Perspectives et défis à venir
Le projet de loi n° 8476 aligne de manière significative le paysage réglementaire luxembourgeois sur les efforts ambitieux de l’UE pour établir un cadre harmonisé en matière d’IA visant à garantir que les systèmes d’IA entrant sur le marché respectent les exigences de transparence, d’éthique et de sécurité. De ce point de vue, l’établissement d’une approche de la surveillance basée sur les compétences et la désignation de la CNPD comme point de contact unique reflètent le rôle critique de l’expertise et de la protection des données dans la gouvernance de l’IA, soulignant la nécessité de mécanismes de surveillance robustes, en particulier pour les applications d’IA à haut risque.
Comme dans le cas d'autres domaines réglementés de l'UE, une coordination transfrontalière efficace, le partage d'informations et la réaction contre les opérateurs non conformes seront essentiels pour éviter les lacunes et les incohérences réglementaires susceptibles de compromettre les objectifs primordiaux du règlement sur l’IA. Il sera essentiel de trouver un juste équilibre entre l’innovation et la surveillance réglementaire pour que les technologies de l’IA apportent une contribution positive à la société tout en atténuant les risques potentiels. Cela est d’autant plus important que les systèmes d’IA sont massivement pilotés par des entreprises non européennes.
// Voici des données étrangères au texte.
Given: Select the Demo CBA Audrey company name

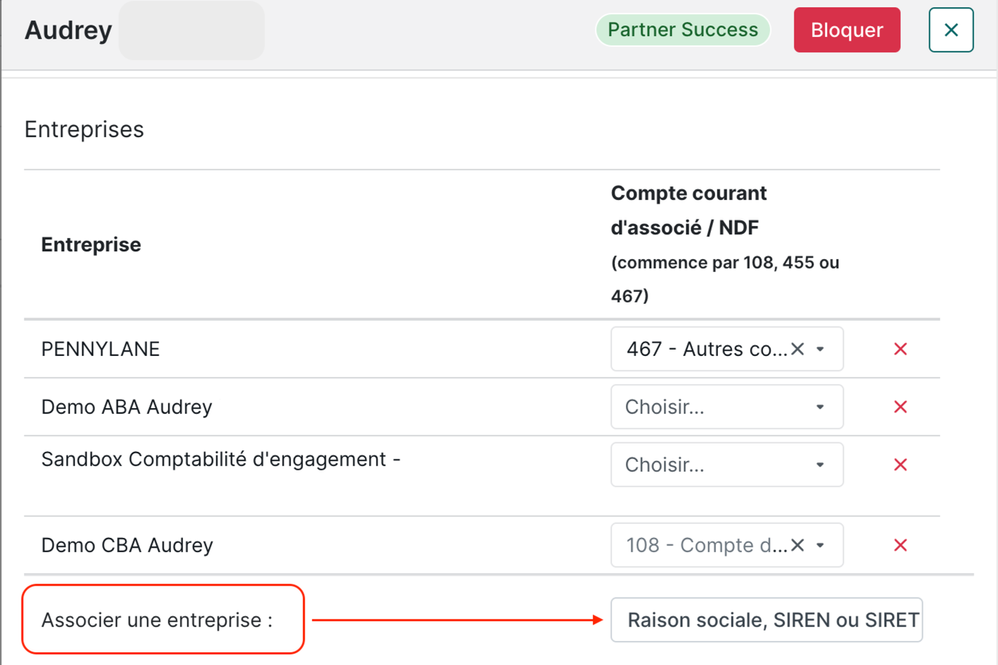Looking at the screenshot, I should pyautogui.click(x=127, y=545).
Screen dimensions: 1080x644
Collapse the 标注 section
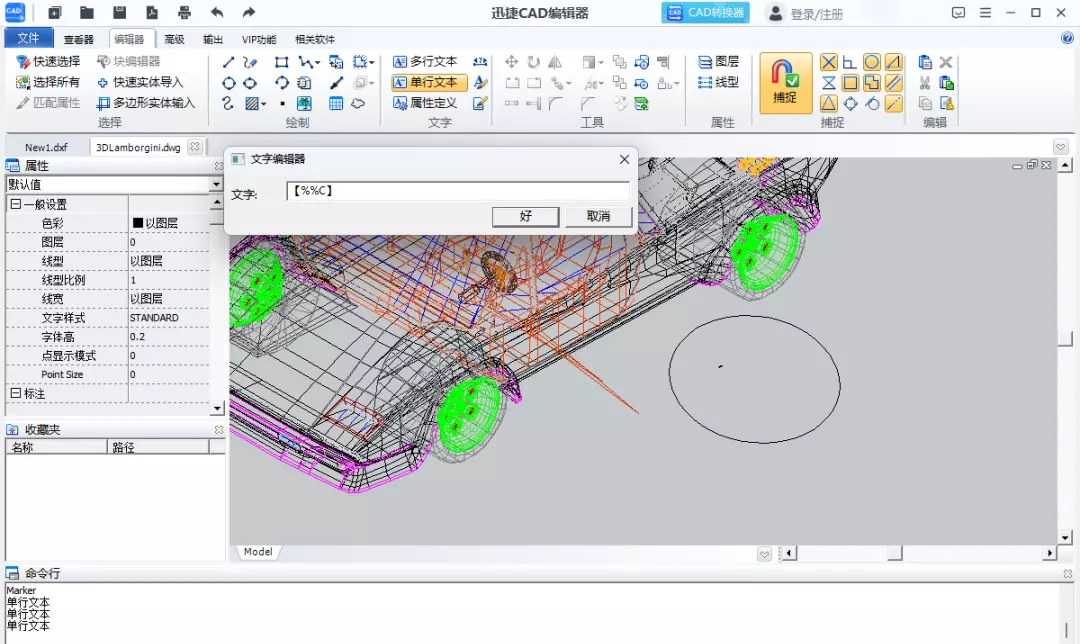(15, 394)
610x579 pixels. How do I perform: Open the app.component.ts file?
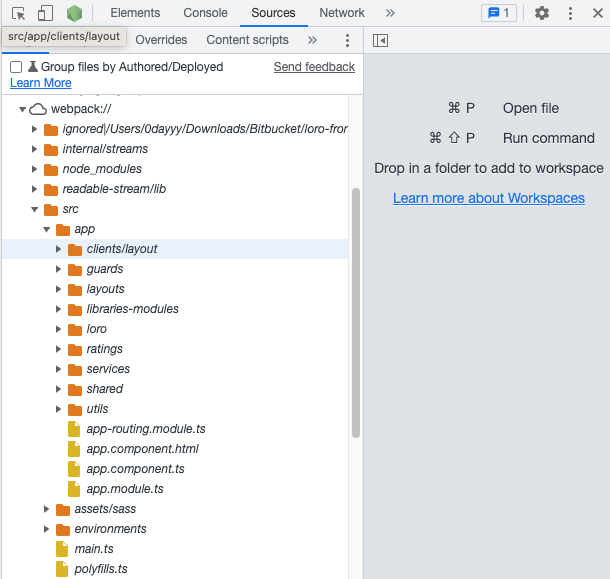[135, 469]
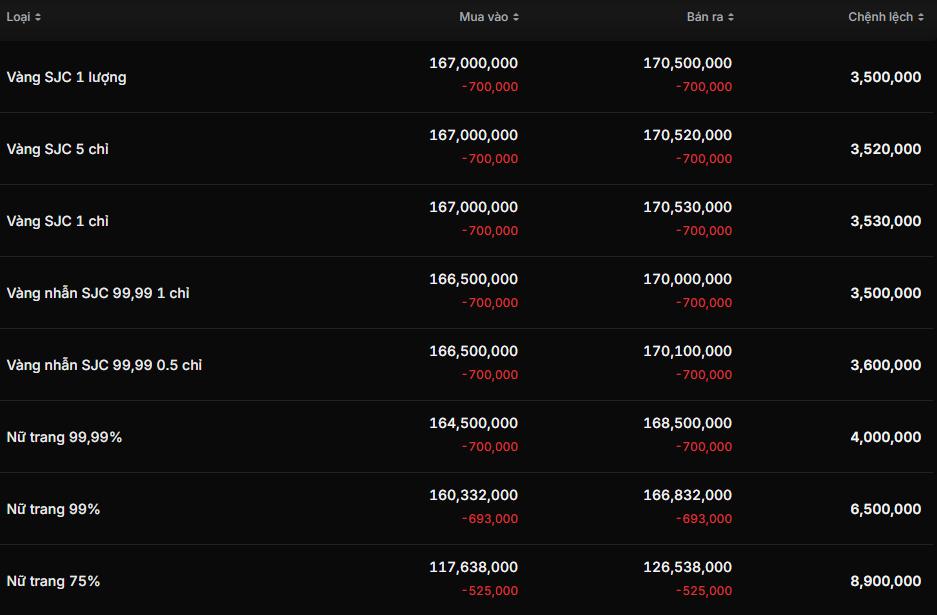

À cet égard, le recours aux OEC pour les systèmes d’IA à haut risque, bien qu’il ne soit pas inconnu dans d'autres zones du marché commun de l’UE, présente également des défis potentiels, notamment le risque de fragmentation réglementaire et de forum shopping entre les États membres de l’UE. Veiller à ce que les OEC fonctionnent de manière indépendante, impartiale et en étroite coordination avec les autorités de notification sera l’un des points cruciaux pour maintenir la confiance du public et assurer une application cohérente dans les différentes juridictions.